They make people numb and are especially attractive to those experiencing unhappiness,
a sense of hopelessness or physical pain. They provide temporary relief
from these uncomfortable symptoms, but can also produce unwanted side
effects and lead to unhealthy dependency and behavioral
manifestations.
Some researchers believe that
addiction has a genetic factor or is something one inherits. Being in
recovery myself, my personal belief is that addiction is not inherited.
For me, it was the result of a personality fractured by years and years of
not being able to express myself appropriately.
I had a
27-year-long run of abusing drugs, mental stress, unethical behavior and
loss of my personal integrity and relationships with friends and family.
It began at the ripe young age of 16 with smoking plenty of marijuana and
drinking alcohol.
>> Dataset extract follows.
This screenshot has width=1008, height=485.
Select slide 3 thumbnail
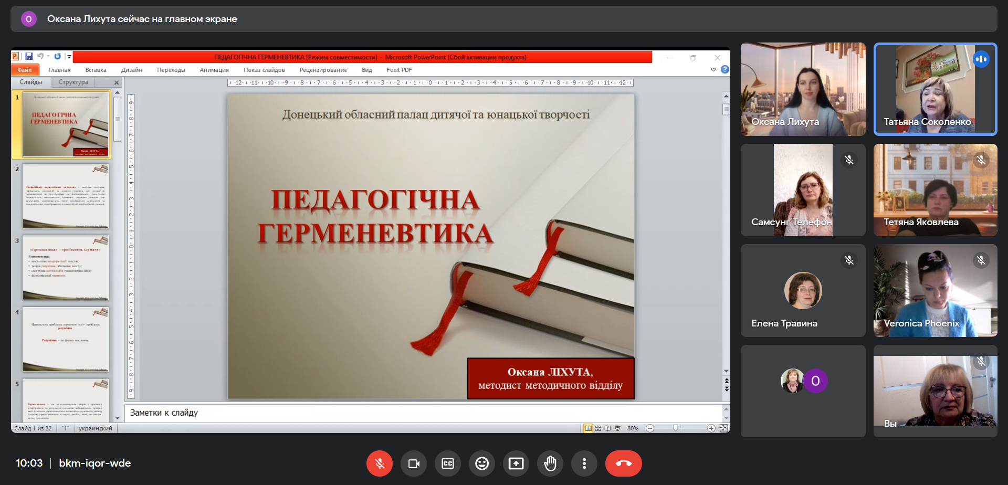(66, 268)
Somehow, I managed to graduate high school and enter
college, but I didn't last more than two semesters due to poor attendance.
Drugs had become the most important thing in my life and the negative
consequences were already in effect -- although I could not see them then.
I
took on several odd jobs as a laborer in the construction industry where I
was able to continue smoking and drinking. There was never any consistency
in my life, except for my desire to use. I had crossed that invisible and
intangible line -- I had become an addict. Drugs had changed my attitude
and the hostilities and hatred that dwelled inside me were about to
surface.
By 1976, cocaine had become my pleasure -- that
was, until I began sniffing heroin in 1979. Then, one day in 1982, a
rather tactful addict introduced me to a higher ground and I stepped up a
notch to mainlining. By 1984, I couldn't seem to get over anymore with the
money I was earning from working and I started a life of crime, doing
robberies to support my habit. With that came arrest, but I always got
busted for drugs, never for the crimes associated with my use and abuse,
so I just kept on going down the same road, knowing that there were
"monsters" ahead.
When I learned, in
1989, that methadone could help me, I found a place where I could buy it
in the streets. Before I knew it, I was a methadone addict too. My body
just physically craved everything. Some time in 1990, I began to supplement
my methadone addiction with anything I could get my hands on. What
happened? I thought I had kicked everything -- or at least the real hard
stuff like heroin and cocaine. I had started working again and I wasn't
doing any crimes or selling drugs. I really thought I was cured.
Up
until this point, I had never tried smoking crack, and then, it happened.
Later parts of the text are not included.